Chanting "Shame on Poland!", dozens of New Yorkers carrying signs such as "Crosses Distort, Desecrate Auschwitz Memory" and "Why is the Pope Silent on Auschwitz Crosses?", demonstrated Sunday at the Polish Consulate in midtown Manhattan. They angrily demanded the immediate removal of the now 229 crosses erected by Polish nationalists, anti-semites and skinheads in recent weeks next to a 24-foot cross standing in front of the highly controversial former convent at Auschwitz.
Bob Kunst, founder of the Miami-based Shalom International, which organized the protest, declared: "By not responding to this provocation, the Polish government has laid down the gauntlet, challenging world Jewry to whether we'll respond. Auschwitz belongs to us. It's our Jewish cemetery, the largest in the world. It doesn't belong to the Polish government or Catholic Church."

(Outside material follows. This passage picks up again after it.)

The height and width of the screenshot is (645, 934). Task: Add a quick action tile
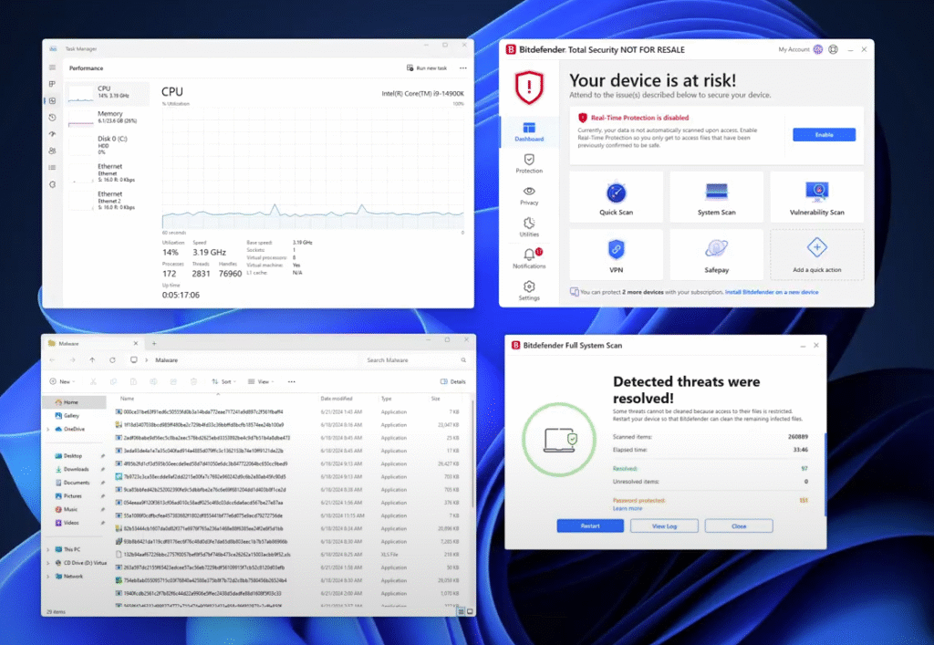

Kunst announced further demonstrations on an international scale for November 8th "to mark Kristallnacht, the beginning of Nazi terror to wipe out Jews, and the crosses at Auschwitz, the attempt to wipe our memory of Nazism's victims." Kunst called for a boycott of Polish products and services. "We're not going to support on any scale this outrage, assisting Poland while at the same time having this desecration shoved down our throats."
Glenn Richter of the Coalition for Jewish Concerns-Amcha, which assisted coordinating Sunday's action, asked, "Why has the Polish government taken a hands-off attitude to the crosses? Why hasn't the archbishop of Poland, Cardinal Josef Glemp, exerted his leadership, but only declares that the Jews 'cannot find words today of understanding and compromise'? Why has the Pope, who speaks of Catholic-Jewish reconciliation at the end of this millennium, remained silent?" Richter also detailed the erection of large Christian symbols at many other Nazi camps in eastern and central Europe, including the church at Birkenau, Auschwitz's killing grounds - "though the Polish Church says that over 90% of Auschwitz's victims were Jews."
Oliver Koppell, former New York state Attorney General, also addressed the crowd. "I am the son of parents who fled Nazi Germany, a country which murdered its Jews," he stated. "It is an outrage to see the memory of the Holocaust and one of the worst terrors in the history of man desecrated in Auschwitz. To try to Christianize the Holocaust is an insult to Jews and their memory. This must be protested by all decent people around the world, Jews or not.
"Imagine if you'd try to put up Christian crosses around the death camps in Cambodia. That was a Cambodian tragedy, not to be torn away from those who mourn for it by trying to change its identity." Koppell also blasted plans for a fast food restaurant opposite Auschwitz. "Auschwitz is hallowed ground. You wouldn't sell hamburgers in a church or synagogue. You shouldn't sell hamburgers at Auschwitz."